The Animal Discovery Zoological Park is home to animals including red pandas, Sumatran tigers, okapis, pygmy hippos, maned wolves, servals, sand cats, fishing cats, white-nosed coati, meerkats, fossa, black howler monkeys, silvery gibbons, red ruffed lemurs, ring-tailed lemurs, cassowaries, and Aldabra tortoises, and is designed to showcase the "Science of Survival." Attractions within the zoo include the Friendly Farm, Revolution Ridge, and Davis Kelly Fountain of Youth and Discovery.

The Museum includes SciPlay Bay, Time Warner Cable's Extreme Weather Gallery, touch labs that include live snakes, lizards, and invertebrates, and Prehistoric Passages: Realm of Dragons, which houses a komodo dragon that moves between an inside exhibit and outdoor enclosure in the zoo.

The OmniSphere Theater is a full dome theater where visitors experience everything from the stars to coral reefs in 2D and 3D.

The Wiseman Aquarium is an aquarium that features animals including stingrays, African penguins, Asian small-clawed otters, sharks, mata matas, moon jellies and several other species of fish.

The Rotary Club of Greensboro Carousel is North Carolina's largest carousel featuring animals that showcase the science center (such as Red Pandas, Octopus, Dinosaurs, etc.) along with state mascots (NC State Wolf, UNC TarHeel). The ride is an additional charge, but is built for all ages and abilities.

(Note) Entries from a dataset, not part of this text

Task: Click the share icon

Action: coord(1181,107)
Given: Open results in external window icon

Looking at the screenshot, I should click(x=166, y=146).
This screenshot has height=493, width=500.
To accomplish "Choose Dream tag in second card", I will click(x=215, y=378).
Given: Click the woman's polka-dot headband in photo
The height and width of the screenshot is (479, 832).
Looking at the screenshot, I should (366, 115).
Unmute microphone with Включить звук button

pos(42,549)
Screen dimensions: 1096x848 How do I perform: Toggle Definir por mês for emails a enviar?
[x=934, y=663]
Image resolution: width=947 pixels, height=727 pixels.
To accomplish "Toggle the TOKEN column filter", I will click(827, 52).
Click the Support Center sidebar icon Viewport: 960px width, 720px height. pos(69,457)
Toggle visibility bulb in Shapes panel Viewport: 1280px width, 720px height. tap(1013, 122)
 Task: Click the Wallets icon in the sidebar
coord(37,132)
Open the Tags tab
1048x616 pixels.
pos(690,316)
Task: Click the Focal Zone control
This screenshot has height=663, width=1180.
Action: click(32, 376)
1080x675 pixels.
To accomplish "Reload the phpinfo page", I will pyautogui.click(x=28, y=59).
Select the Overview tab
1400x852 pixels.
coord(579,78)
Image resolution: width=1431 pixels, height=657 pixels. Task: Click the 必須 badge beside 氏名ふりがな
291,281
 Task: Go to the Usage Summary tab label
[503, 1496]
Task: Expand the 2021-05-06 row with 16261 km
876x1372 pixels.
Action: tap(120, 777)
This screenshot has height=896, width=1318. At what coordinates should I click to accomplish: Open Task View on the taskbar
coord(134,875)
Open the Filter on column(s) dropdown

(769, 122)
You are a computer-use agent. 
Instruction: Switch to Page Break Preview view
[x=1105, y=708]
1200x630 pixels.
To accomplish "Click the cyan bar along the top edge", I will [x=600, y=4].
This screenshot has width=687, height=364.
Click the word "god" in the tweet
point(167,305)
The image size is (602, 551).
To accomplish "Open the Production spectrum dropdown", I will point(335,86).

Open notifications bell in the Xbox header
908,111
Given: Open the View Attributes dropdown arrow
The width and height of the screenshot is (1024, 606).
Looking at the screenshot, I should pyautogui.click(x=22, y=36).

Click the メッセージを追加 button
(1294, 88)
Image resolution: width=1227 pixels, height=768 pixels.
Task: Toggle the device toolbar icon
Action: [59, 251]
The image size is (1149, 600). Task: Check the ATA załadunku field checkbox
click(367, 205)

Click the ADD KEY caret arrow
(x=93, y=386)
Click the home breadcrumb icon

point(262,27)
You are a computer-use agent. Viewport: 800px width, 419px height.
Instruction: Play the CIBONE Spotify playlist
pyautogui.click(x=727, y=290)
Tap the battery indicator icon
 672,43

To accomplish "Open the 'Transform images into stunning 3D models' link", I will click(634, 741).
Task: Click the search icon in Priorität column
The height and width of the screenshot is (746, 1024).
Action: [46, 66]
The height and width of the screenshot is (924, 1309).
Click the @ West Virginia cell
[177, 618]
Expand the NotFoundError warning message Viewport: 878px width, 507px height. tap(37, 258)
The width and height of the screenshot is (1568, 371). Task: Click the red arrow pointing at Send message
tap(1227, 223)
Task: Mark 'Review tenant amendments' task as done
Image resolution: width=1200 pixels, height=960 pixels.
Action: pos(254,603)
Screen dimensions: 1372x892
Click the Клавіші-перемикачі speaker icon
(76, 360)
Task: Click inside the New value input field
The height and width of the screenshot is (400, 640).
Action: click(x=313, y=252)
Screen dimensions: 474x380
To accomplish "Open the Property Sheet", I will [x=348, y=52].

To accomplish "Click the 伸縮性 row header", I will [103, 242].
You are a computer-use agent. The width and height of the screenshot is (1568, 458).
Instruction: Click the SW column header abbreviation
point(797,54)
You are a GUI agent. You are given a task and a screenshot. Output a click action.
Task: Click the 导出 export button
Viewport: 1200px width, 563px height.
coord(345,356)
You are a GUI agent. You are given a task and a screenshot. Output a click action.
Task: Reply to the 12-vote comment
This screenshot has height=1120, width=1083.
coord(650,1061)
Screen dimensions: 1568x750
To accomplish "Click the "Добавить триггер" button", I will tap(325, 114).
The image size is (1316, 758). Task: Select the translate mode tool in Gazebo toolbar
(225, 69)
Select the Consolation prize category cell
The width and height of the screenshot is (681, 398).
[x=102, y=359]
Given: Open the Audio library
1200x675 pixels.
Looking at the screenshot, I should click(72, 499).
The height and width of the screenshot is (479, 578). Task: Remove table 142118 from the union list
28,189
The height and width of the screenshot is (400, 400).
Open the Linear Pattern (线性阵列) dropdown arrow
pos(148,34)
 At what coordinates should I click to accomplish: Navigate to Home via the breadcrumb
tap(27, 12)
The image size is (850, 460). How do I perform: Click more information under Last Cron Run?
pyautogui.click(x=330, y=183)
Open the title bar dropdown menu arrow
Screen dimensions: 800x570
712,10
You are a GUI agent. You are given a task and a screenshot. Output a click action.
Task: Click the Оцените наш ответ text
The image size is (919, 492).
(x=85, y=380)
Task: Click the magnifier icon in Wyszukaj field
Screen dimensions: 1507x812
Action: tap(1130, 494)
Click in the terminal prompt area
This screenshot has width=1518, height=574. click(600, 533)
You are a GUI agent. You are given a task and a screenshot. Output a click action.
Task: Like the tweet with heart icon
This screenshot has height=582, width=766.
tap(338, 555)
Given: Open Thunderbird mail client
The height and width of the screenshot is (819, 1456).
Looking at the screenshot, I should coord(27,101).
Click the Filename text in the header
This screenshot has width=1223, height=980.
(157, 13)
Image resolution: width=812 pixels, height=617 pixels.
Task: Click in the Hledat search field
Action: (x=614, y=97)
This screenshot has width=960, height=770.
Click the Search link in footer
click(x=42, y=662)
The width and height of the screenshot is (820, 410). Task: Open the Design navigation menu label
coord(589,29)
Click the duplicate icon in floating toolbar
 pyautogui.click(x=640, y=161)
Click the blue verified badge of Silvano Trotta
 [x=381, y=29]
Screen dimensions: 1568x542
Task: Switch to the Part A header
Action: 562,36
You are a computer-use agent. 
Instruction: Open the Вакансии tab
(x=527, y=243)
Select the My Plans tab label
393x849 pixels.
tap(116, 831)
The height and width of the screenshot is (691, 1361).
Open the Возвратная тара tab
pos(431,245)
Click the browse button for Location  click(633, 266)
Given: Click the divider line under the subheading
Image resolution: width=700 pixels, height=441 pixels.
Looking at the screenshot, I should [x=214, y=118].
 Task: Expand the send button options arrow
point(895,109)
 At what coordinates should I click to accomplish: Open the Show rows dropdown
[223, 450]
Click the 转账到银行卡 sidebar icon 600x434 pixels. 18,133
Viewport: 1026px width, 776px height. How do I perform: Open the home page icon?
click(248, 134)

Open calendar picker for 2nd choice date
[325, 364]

Winter Wonderlights is Greensboro newest holiday attraction, that features a walkable holiday themed light display, which has been active since 2020.

==Plans for the future==

In 2009, Greensboro voters considered a $20 million bond referendum for the Natural Science Center. $10 million was used for the SciQuarium, a 250000 USgal aquarium with more than 75 species of animals and a cownose ray touch tank. $10 million is planned for renovations and expansions of existing parts of the GSC. The master plan for this renovation was developed with the help of Cambridge Seven Associates and Moser-Mayer Phoenix & Associates, and phase 1 (the SciQuarium) opened in the summer of 2013. Phase 2 includes updates to the current museum, and phase 3 included new animals such as pygmy hippos, cassowaries and red pandas in an exhibit called "Endangered Species Village." The final form of which turned into what is referred to today as "Revolution Ridge." As of April 30, 2026, construction is underway to build a rain forest Biodome, which will replace the Discovery House. Construction is expected to finish sometime in the spring or summer of 2027.